--- How to complete this task ---
Could you reproduce all of the records exactly?
BEGIN Given records
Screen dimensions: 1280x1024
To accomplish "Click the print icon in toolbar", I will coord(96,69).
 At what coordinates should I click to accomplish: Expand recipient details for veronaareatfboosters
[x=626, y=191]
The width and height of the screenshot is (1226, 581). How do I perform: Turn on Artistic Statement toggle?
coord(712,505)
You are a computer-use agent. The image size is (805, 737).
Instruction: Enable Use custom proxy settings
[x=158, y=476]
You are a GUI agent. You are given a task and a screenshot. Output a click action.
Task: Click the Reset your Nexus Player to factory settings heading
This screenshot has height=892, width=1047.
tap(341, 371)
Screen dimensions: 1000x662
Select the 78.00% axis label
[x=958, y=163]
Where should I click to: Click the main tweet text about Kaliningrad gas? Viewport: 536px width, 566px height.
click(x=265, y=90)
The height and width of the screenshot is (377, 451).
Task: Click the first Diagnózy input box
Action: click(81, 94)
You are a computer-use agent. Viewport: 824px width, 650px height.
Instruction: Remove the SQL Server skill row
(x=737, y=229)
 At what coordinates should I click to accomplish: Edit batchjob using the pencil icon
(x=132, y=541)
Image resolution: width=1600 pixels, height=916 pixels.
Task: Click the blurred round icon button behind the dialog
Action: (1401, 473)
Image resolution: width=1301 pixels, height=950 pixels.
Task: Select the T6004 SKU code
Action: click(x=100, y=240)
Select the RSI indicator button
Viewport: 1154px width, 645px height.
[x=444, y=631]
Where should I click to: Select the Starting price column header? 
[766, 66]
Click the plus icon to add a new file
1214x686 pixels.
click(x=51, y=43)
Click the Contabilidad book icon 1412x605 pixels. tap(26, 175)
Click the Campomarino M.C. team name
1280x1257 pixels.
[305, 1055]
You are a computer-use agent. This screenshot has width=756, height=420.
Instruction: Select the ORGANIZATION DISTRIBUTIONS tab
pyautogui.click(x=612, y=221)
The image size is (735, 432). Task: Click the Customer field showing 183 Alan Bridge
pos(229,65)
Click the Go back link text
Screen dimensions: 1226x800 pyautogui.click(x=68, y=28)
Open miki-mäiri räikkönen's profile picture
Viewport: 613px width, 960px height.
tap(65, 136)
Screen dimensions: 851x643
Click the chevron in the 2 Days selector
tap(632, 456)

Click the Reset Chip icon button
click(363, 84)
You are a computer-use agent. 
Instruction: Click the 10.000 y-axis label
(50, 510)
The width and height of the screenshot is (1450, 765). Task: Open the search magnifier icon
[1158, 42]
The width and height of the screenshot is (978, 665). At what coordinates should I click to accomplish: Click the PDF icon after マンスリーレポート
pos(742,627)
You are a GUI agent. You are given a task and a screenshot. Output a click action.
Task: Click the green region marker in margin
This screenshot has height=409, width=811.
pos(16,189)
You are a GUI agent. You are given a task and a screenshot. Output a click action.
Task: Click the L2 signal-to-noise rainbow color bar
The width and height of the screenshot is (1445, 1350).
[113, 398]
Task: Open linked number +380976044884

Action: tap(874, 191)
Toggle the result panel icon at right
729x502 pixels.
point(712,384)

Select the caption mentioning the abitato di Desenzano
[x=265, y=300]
END Given records
--- The completed task ---
Screen dimensions: 1280x1024
To accomplish "Click the print icon in toolbar", I will coord(96,69).
 At what coordinates should I click to accomplish: Expand recipient details for veronaareatfboosters
[x=626, y=191]
The width and height of the screenshot is (1226, 581). How do I perform: Turn on Artistic Statement toggle?
coord(712,505)
You are a computer-use agent. The image size is (805, 737).
Instruction: Enable Use custom proxy settings
[x=158, y=476]
You are a GUI agent. You are given a task and a screenshot. Output a click action.
Task: Click the Reset your Nexus Player to factory settings heading
This screenshot has height=892, width=1047.
tap(341, 371)
Screen dimensions: 1000x662
Select the 78.00% axis label
[x=958, y=163]
Where should I click to: Click the main tweet text about Kaliningrad gas? Viewport: 536px width, 566px height.
click(x=265, y=90)
The height and width of the screenshot is (377, 451).
Task: Click the first Diagnózy input box
Action: click(81, 94)
You are a computer-use agent. Viewport: 824px width, 650px height.
Instruction: Remove the SQL Server skill row
(x=737, y=229)
 At what coordinates should I click to accomplish: Edit batchjob using the pencil icon
(x=132, y=541)
Image resolution: width=1600 pixels, height=916 pixels.
Task: Click the blurred round icon button behind the dialog
Action: (1401, 473)
Image resolution: width=1301 pixels, height=950 pixels.
Task: Select the T6004 SKU code
Action: click(x=100, y=240)
Select the RSI indicator button
Viewport: 1154px width, 645px height.
[x=444, y=631]
Where should I click to: Select the Starting price column header? 
[766, 66]
Click the plus icon to add a new file
1214x686 pixels.
click(x=51, y=43)
Click the Contabilidad book icon 1412x605 pixels. tap(26, 175)
Click the Campomarino M.C. team name
1280x1257 pixels.
[305, 1055]
You are a computer-use agent. This screenshot has width=756, height=420.
Instruction: Select the ORGANIZATION DISTRIBUTIONS tab
pyautogui.click(x=612, y=221)
The image size is (735, 432). Task: Click the Customer field showing 183 Alan Bridge
pos(229,65)
Click the Go back link text
Screen dimensions: 1226x800 pyautogui.click(x=68, y=28)
Open miki-mäiri räikkönen's profile picture
Viewport: 613px width, 960px height.
tap(65, 136)
Screen dimensions: 851x643
Click the chevron in the 2 Days selector
tap(632, 456)

Click the Reset Chip icon button
click(363, 84)
You are a computer-use agent. 
Instruction: Click the 10.000 y-axis label
(50, 510)
The width and height of the screenshot is (1450, 765). Task: Open the search magnifier icon
[1158, 42]
The width and height of the screenshot is (978, 665). At what coordinates should I click to accomplish: Click the PDF icon after マンスリーレポート
pos(742,627)
You are a GUI agent. You are given a task and a screenshot. Output a click action.
Task: Click the green region marker in margin
This screenshot has height=409, width=811.
pos(16,189)
You are a GUI agent. You are given a task and a screenshot. Output a click action.
Task: Click the L2 signal-to-noise rainbow color bar
The width and height of the screenshot is (1445, 1350).
[113, 398]
Task: Open linked number +380976044884

Action: tap(874, 191)
Toggle the result panel icon at right
729x502 pixels.
point(712,384)

Select the caption mentioning the abitato di Desenzano
[x=265, y=300]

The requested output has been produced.